Screenshot grounding data:
··········

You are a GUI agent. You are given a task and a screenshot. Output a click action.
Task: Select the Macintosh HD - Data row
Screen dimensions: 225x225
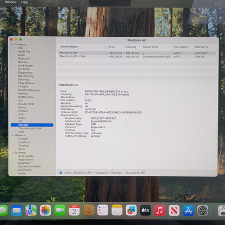(x=137, y=56)
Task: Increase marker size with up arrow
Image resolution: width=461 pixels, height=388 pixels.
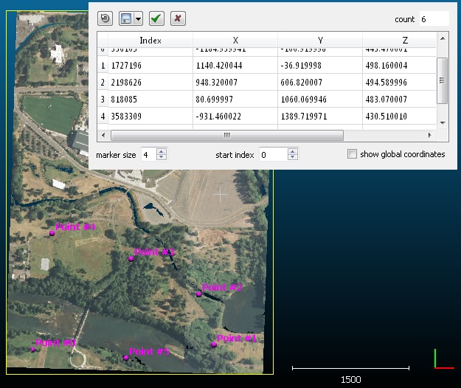Action: (x=162, y=151)
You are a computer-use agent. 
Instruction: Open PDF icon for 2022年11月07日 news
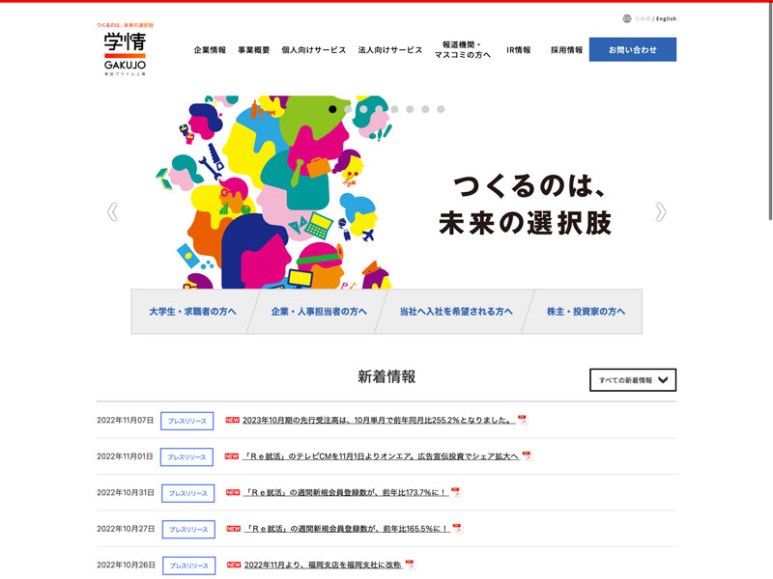pos(523,420)
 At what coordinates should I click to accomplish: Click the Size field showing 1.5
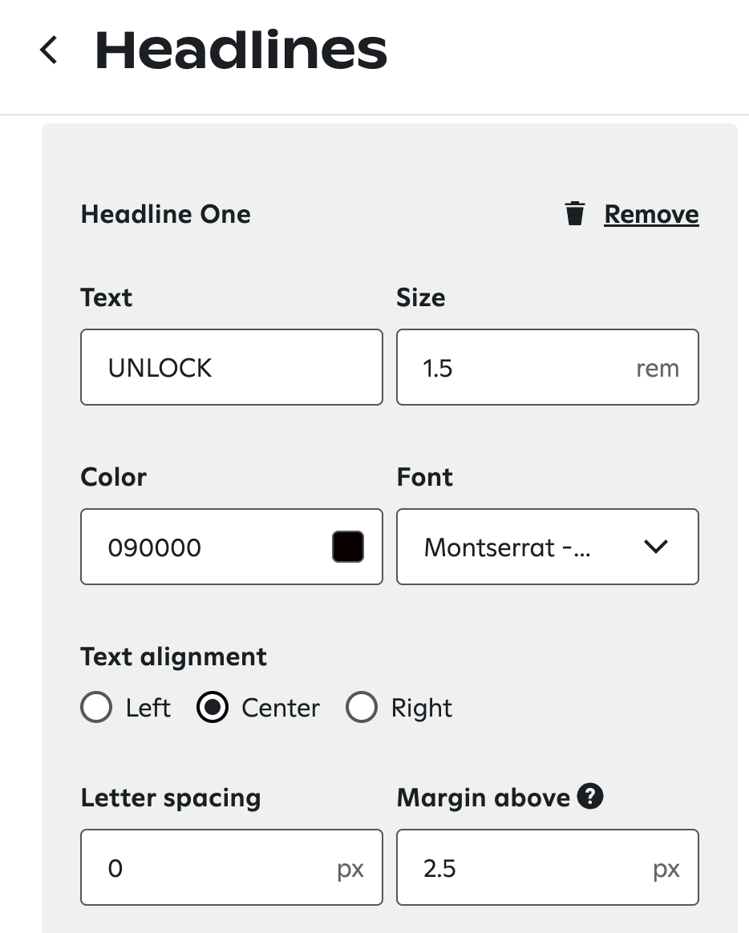[x=513, y=367]
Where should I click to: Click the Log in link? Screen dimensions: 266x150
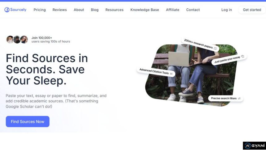(x=227, y=10)
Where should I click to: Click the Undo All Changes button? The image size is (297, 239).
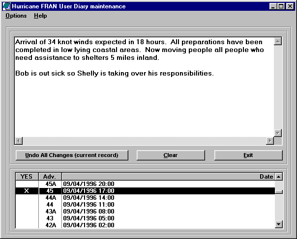point(72,155)
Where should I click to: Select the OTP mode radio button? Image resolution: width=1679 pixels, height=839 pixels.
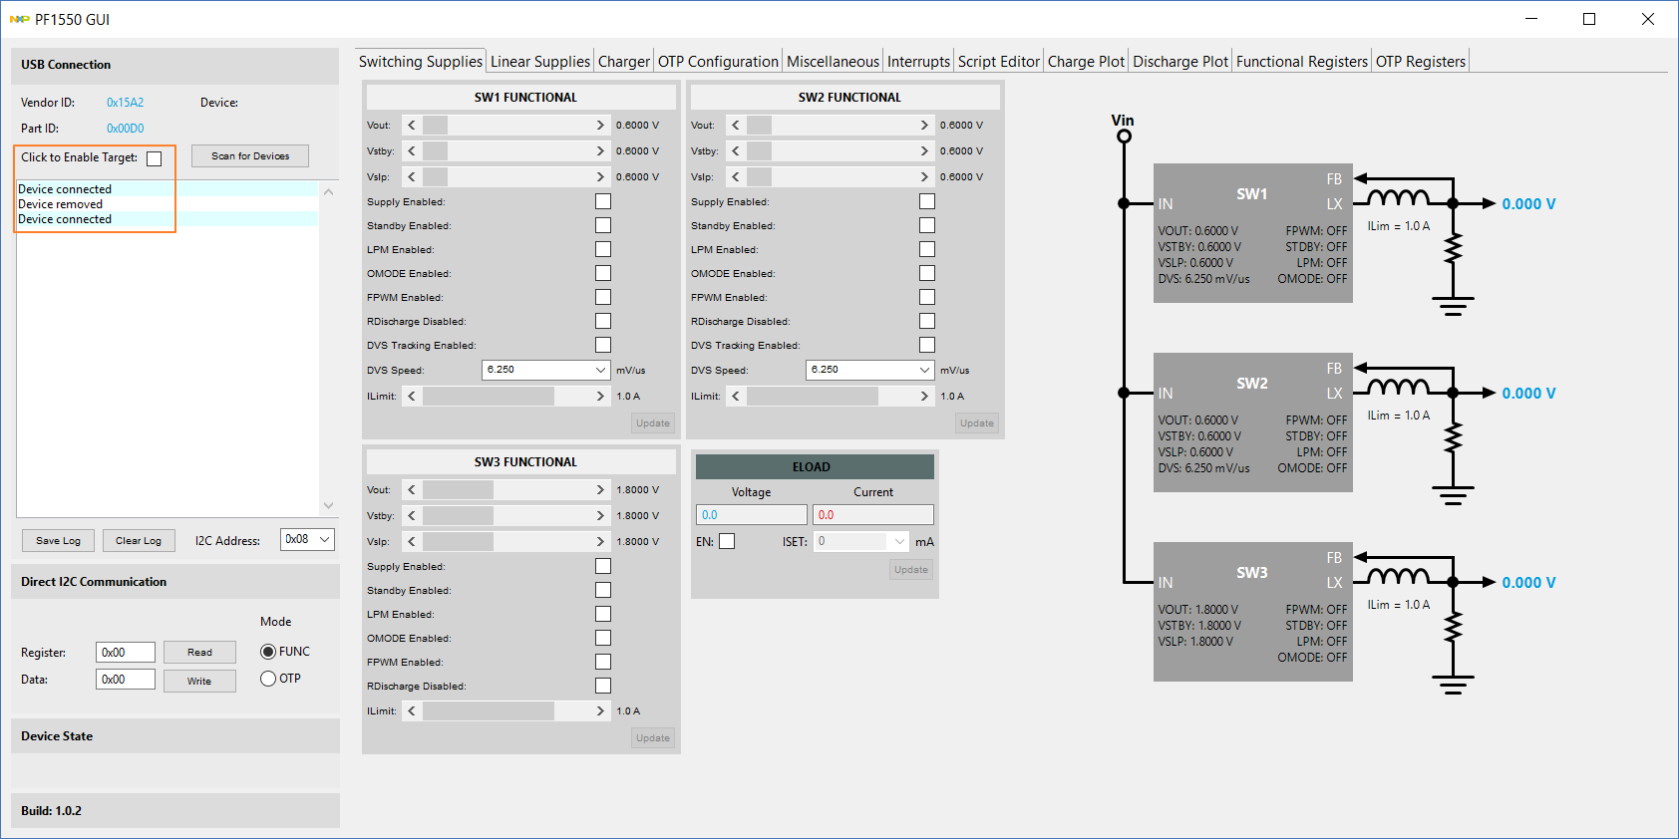click(x=268, y=679)
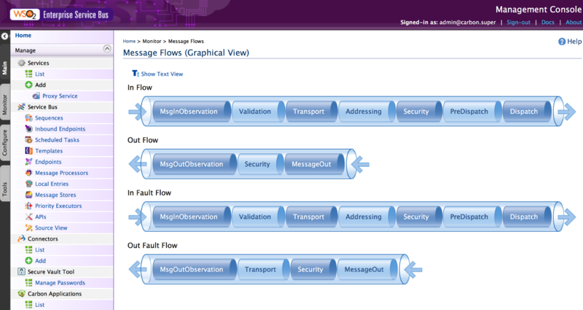Click the Manage Passwords icon
The width and height of the screenshot is (583, 310).
(29, 282)
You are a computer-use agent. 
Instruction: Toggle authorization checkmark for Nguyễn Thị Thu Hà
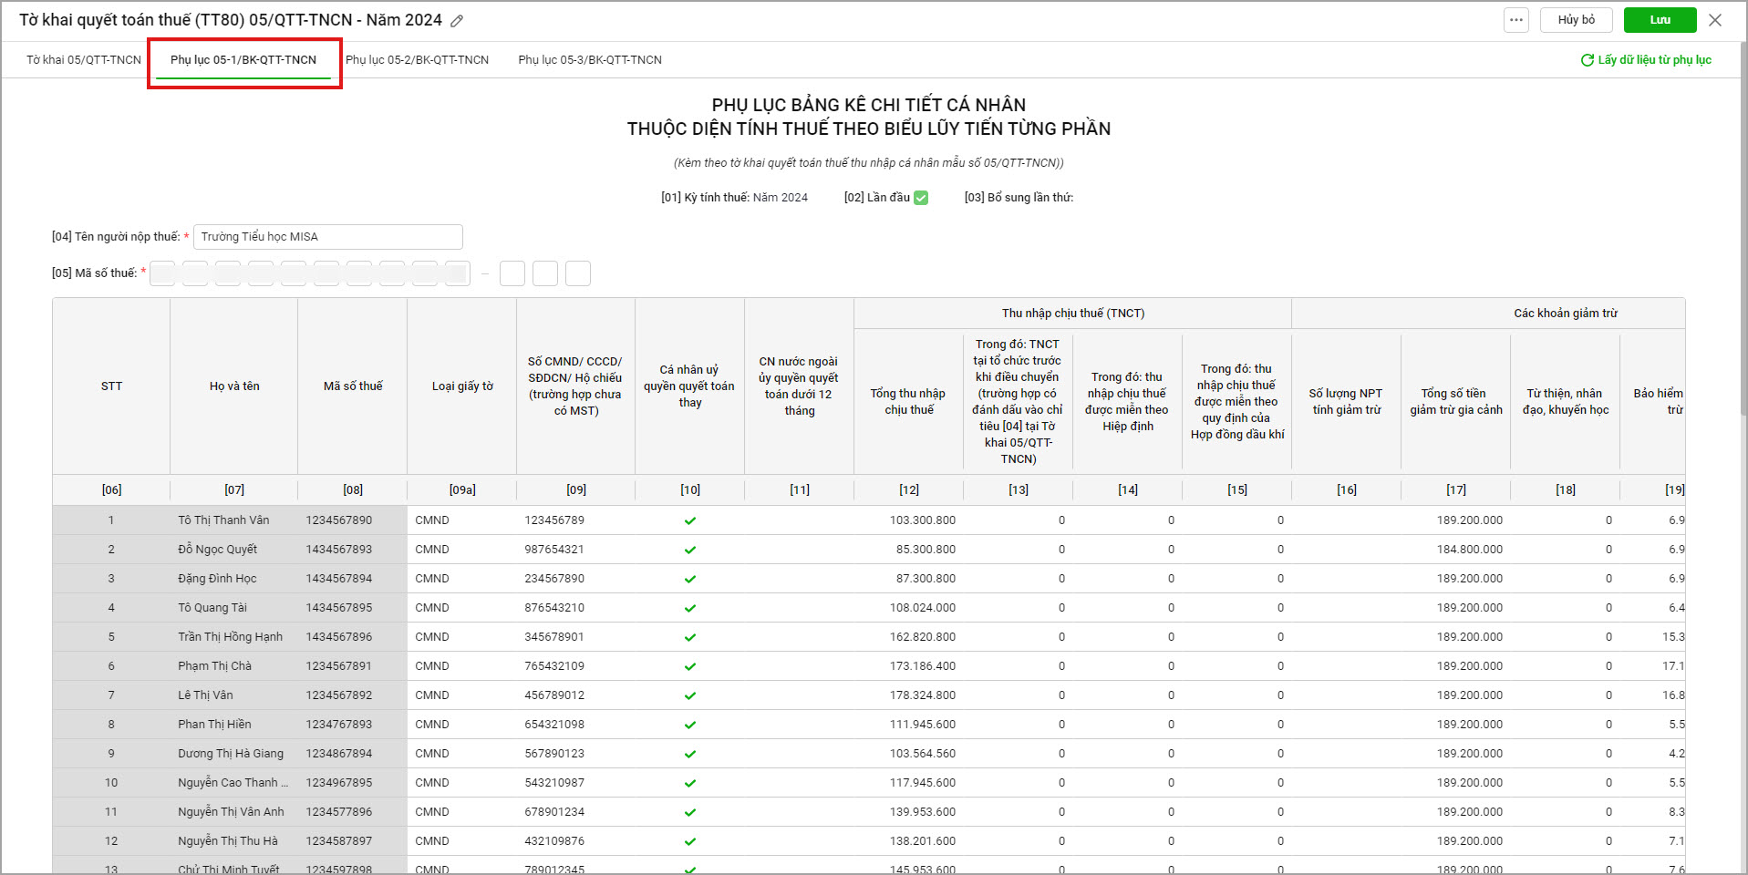point(690,841)
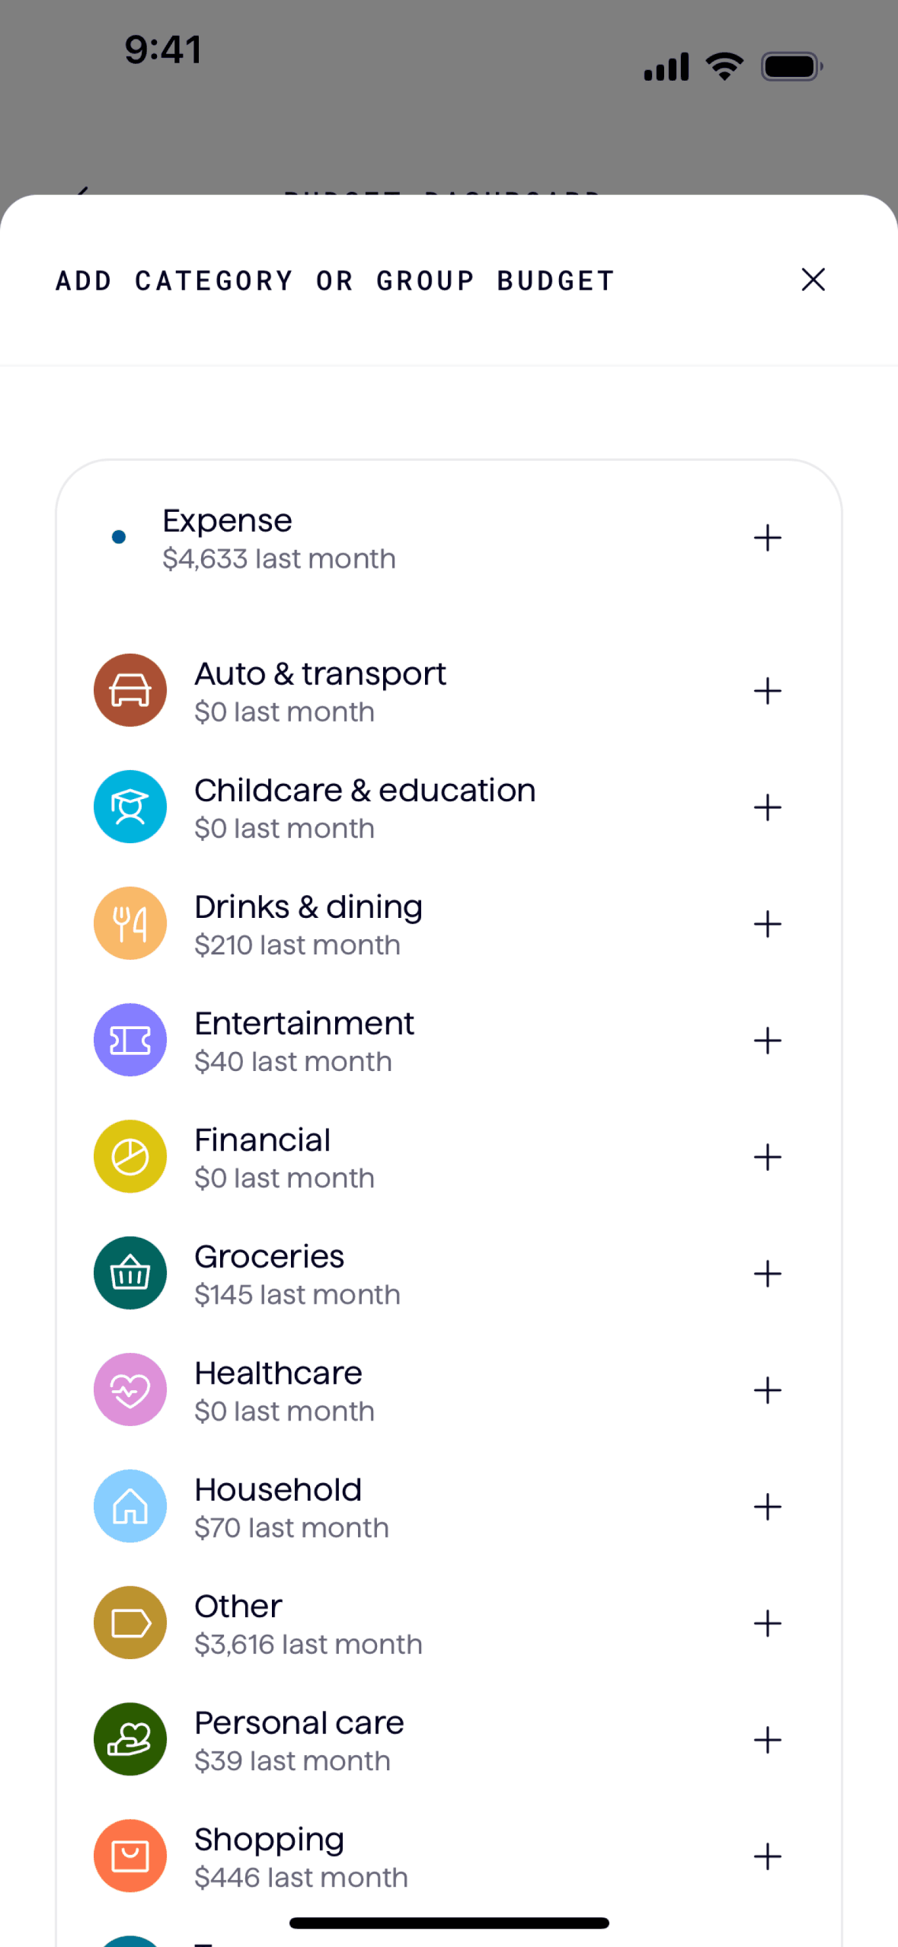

··········

YOUR TASK ▸ From the line containing "Instruction: Open PDF" to the last line of the records above, return each line exactly, both ends included, and nothing more. Leave out the pictures.

RESULT FOR THIS EXERCISE ▸
Instruction: Open PDF icon for 2022年11月07日 news
pos(523,420)
 At what coordinates should I click to accomplish: Click the Size field showing 1.5
[x=513, y=367]
Where should I click to: Click the Log in link? Screen dimensions: 266x150
(x=227, y=10)
Where should I click to: Click the Undo All Changes button? The image size is (297, 239).
point(72,155)
Where should I click to: Select the OTP mode radio button? Image resolution: width=1679 pixels, height=839 pixels.
click(x=268, y=679)
Click the Manage Passwords icon
The width and height of the screenshot is (583, 310).
(29, 282)
You are a computer-use agent. 
Instruction: Toggle authorization checkmark for Nguyễn Thị Thu Hà
point(690,841)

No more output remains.